I needed to figure out building routes off a database model myself in a Rails 4 application (which is called "ComingSoon" in the examples below. I wanted pages that could be edited on the back-end and given a user-friendly name, which is stored in the Page#name field. So "About Us"
titled page typically becomes "about_us"
name, which leads to "http://localhost:3000/about_us"
The following is the technique I came up with:
Create a new model in app/models/dynamic_router.rb
class DynamicRouter
def self.load
ComingSoon::Application.routes.draw do
Page.all.each do |pg|
get "/#{pg.name}", :to => "pages#show", defaults: { id: pg.id }, as: "pages_#{pg.name}"
end
end
end
def self.reload
ComingSoon::Application.routes_reloader.reload!
end
end
The key above is that I pass the page's id as one of the parameters, so look up is still on the Page#id field, which is, IMHO, a lot better than using the friendly plugin or lookups on slugerized values.

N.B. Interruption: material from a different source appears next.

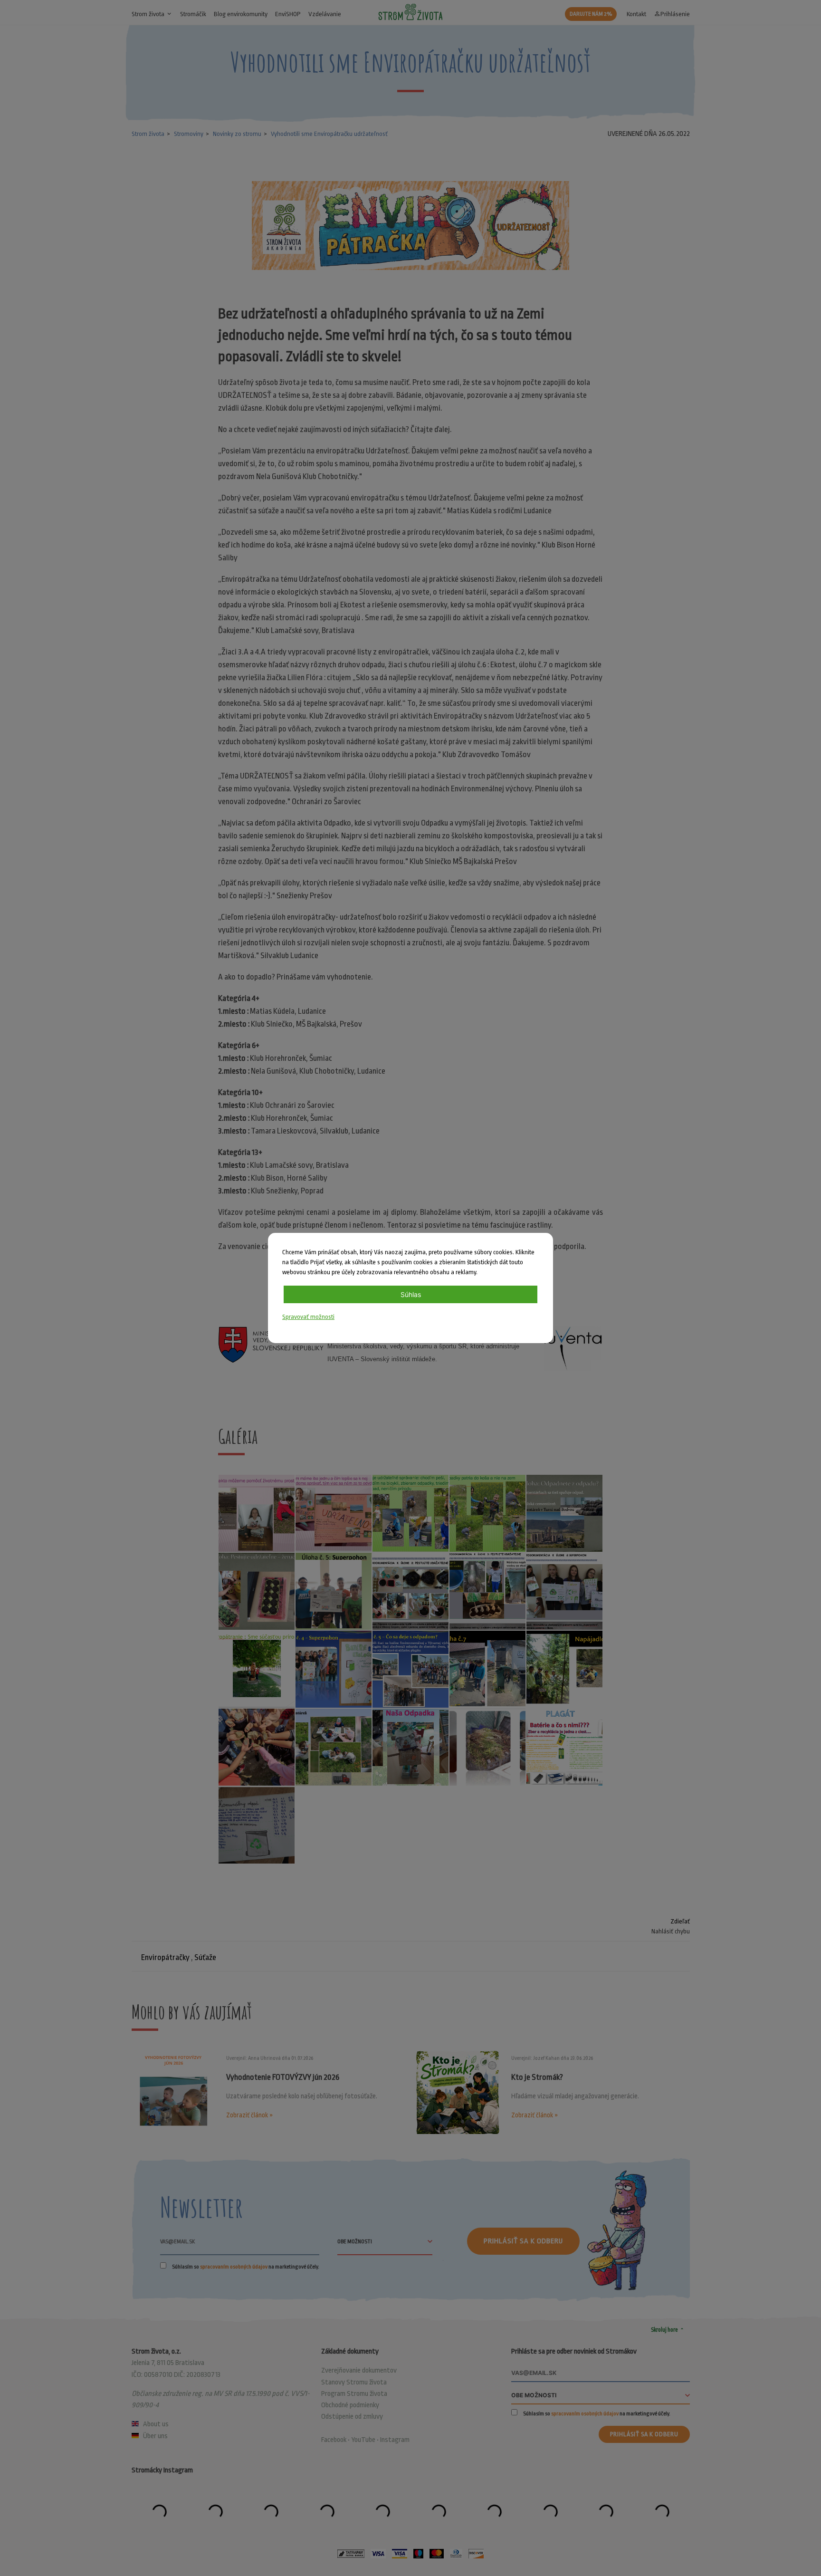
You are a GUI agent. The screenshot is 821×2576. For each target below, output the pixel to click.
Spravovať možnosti (308, 1316)
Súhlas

Add the following line to your config/routes.rb
ComingSoon::Application.routes.draw do
# ...
DynamicRouter.load
end
Finally, when the Page is updated, we need to reload the routes, so add an after_safe callback on the Page model:
class Page < ActiveRecord::Base
after_save :reload_routes
def reload_routes
DynamicRouter.reload
end
end
I plan to refine this further to only reload routes if the name attribute is changed and perhaps simply edit the existing route rather than reloading everything if performance proves to be an issue (which at the moment, its not).